New Deal Days
The CCC at Mesa Verde
Ronald C. Brown
&
Duane A. Smith
They fought fires, built roads, constructed dioramas, and put Dolores’s jail in the river. They were Mesa Verde’s CCC Boys. In 1932 at least one out of every four workers in the United States was jobless, perhaps as many as one-third. Slashed paychecks and shortened hours confronted many of the rest. One of the major problems proved hard to solve: So many of those out of work were young men, with few prospects and limited skills.
In 1933, Franklin Delano Roosevelt launched his New Deal. He would tinker, change, and experiment to save American capitalism and democracy. One of his most successful experiments was the Civilian Conservation Corps, the CCC, aimed at those desperate young men at home and wandering about the country.
Ronald C. Brown
Mr. Brown was raised in Milford, Indiana, and graduated from Wabash College and the University of Illinois at Urbana. He is a Professor of history and Dean of University College at Texas State University - San Marcos. He became interested in the CCC while an undergraduate in the 1960s, and credits his friends Duane and Gay Smith with kindling his infatuation with Mesa Verde.

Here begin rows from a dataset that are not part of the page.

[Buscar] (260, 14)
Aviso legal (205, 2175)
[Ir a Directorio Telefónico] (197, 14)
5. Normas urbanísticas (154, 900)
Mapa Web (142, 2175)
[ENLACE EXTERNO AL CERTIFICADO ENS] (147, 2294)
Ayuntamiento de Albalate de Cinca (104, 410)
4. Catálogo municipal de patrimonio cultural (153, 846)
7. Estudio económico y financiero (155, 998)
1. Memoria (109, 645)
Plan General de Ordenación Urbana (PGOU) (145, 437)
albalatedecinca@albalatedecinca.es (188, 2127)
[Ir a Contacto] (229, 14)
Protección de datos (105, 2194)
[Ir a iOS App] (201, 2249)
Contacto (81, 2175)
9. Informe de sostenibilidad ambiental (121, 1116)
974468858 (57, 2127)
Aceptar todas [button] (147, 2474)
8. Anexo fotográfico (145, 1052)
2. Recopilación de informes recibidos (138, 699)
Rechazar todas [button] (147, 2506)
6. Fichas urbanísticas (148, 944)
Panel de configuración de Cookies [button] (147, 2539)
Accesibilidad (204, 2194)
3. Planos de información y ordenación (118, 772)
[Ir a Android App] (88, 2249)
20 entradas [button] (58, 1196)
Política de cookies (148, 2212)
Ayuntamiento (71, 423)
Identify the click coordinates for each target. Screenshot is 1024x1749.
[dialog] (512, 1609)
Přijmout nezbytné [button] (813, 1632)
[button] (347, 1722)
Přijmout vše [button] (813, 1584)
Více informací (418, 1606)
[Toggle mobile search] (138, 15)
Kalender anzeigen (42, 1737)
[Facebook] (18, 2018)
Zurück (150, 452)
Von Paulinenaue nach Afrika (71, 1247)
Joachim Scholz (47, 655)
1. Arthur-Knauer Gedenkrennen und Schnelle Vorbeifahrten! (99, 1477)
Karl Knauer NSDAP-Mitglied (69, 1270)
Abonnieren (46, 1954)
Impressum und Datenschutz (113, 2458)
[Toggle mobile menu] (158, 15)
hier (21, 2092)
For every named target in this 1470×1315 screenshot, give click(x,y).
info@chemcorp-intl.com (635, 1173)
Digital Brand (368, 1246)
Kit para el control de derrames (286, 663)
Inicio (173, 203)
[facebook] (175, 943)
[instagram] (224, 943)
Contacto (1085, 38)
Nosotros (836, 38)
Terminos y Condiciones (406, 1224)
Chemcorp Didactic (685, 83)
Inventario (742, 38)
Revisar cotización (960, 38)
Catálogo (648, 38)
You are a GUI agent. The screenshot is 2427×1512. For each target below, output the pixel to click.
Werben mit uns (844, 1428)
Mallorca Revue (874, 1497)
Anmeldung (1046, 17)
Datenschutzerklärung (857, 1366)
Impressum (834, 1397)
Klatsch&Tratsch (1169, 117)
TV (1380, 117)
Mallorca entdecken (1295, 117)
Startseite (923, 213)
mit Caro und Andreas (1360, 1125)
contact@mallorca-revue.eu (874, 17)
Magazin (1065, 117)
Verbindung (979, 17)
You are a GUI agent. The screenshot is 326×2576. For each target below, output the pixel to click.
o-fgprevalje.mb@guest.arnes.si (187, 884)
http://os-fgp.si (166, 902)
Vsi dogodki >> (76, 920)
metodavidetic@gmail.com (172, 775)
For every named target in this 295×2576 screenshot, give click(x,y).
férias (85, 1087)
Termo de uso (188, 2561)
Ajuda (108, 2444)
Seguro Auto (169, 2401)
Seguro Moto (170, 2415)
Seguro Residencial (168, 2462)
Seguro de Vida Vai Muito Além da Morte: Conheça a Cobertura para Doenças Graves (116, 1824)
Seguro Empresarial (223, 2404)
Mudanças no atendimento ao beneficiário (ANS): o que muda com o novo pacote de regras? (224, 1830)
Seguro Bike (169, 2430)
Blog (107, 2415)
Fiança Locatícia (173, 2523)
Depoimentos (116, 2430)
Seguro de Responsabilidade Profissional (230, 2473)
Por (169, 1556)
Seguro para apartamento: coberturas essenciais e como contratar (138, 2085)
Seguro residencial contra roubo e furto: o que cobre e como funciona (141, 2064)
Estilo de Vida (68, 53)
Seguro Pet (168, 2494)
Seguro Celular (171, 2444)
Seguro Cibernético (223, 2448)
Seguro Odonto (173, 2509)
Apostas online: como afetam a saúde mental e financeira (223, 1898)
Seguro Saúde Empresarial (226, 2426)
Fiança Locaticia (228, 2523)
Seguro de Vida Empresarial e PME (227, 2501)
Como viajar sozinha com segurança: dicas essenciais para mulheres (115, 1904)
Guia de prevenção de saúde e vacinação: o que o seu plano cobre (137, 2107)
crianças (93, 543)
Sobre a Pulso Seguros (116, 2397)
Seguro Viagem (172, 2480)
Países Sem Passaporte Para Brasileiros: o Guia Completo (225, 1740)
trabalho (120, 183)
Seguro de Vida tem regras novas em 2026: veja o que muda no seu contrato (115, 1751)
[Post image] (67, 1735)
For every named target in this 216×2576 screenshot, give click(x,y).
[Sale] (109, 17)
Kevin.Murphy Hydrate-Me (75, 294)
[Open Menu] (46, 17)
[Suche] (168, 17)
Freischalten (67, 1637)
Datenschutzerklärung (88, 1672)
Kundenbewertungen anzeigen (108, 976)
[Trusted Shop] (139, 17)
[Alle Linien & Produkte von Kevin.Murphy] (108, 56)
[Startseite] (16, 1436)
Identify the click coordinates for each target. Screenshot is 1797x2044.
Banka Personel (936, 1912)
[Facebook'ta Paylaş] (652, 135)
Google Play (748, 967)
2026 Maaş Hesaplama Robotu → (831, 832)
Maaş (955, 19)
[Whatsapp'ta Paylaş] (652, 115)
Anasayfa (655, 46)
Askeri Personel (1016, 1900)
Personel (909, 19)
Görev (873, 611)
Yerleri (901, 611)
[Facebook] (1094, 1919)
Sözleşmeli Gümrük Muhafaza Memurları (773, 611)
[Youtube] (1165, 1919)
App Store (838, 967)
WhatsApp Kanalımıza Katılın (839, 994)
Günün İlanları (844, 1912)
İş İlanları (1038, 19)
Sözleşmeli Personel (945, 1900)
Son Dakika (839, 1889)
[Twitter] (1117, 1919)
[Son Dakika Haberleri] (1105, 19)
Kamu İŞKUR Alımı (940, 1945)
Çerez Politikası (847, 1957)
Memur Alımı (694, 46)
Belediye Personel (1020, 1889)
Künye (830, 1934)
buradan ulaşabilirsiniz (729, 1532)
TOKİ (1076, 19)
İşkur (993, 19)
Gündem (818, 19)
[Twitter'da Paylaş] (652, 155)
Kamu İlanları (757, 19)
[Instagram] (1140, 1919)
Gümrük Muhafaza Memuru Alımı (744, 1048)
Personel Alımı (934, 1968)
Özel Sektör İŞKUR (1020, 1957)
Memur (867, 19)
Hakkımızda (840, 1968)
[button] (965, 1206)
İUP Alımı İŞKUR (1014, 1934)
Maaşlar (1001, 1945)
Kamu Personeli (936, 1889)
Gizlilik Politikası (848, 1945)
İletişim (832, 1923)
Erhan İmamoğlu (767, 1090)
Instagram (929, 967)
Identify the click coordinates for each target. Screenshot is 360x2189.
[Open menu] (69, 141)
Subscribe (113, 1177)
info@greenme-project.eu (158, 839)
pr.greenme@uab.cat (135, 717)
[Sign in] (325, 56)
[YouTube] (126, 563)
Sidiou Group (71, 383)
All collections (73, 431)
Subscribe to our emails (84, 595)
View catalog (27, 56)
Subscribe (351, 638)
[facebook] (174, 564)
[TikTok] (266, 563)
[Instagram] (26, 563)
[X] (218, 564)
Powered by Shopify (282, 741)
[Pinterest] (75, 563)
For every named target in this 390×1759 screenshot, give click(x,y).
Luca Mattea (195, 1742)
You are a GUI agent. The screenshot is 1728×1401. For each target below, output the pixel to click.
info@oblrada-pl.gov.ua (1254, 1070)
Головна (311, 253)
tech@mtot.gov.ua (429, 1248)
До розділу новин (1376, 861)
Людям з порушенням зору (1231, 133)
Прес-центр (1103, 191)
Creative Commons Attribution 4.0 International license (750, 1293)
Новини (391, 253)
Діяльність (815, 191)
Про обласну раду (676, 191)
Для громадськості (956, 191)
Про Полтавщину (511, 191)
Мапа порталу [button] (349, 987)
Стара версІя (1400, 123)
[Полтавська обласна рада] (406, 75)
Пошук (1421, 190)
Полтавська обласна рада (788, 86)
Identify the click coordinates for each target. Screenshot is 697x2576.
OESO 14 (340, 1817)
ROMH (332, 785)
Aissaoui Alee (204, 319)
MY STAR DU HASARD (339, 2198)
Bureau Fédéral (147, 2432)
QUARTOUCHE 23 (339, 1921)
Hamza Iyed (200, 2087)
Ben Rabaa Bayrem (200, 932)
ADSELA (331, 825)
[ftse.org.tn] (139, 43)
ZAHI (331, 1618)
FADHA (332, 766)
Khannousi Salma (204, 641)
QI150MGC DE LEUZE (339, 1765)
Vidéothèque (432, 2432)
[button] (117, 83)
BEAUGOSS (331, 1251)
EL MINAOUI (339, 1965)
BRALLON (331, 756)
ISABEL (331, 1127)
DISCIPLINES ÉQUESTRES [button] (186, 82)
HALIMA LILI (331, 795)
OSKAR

He, wife Judy and son Brian spent two memorable summers working on CCC research at the MVNP Research Center and Library in the early 1990s.
Duane A. Smith
Duane Smith received
his academic degrees from the University of Colorado and completed
his Ph.D. in 1964.
That year he began to teach at Fort Lewis College where he is a Professor
of Southwest Studies.
His areas of research and writing include Colorado history, Civil
War history, mining history, urban history and baseball history.
He is an extremely popular professor at Fort Lewis, and he is the
author of over thirty books on a variety of subjects including Rocky
Mountain Mining Camps: The Urban Frontier; A Colorado History; Horace Tabor: His Life and the Legend; Silver Saga: The
Story of Caribou Colorado; Colorado Mining: A Photographic
History; Fortunes Are for the Few: Letters of a Forty-niner; Rocky Mountain Boom Town: A History of Durango; A Land Alone:
Colorado’s Western Slope; Song of the Hammer and Drill: The
Colorado San Juans, 1860-1914; Mining America: The Industry
and the Environment, 1800-1980; Mesa Verde National Park: Shadows
of the Centuries; The Birth of Colorado: A Civil War Perspective;
and Sacred Trust: The Birth and Development of Fort Lewis College.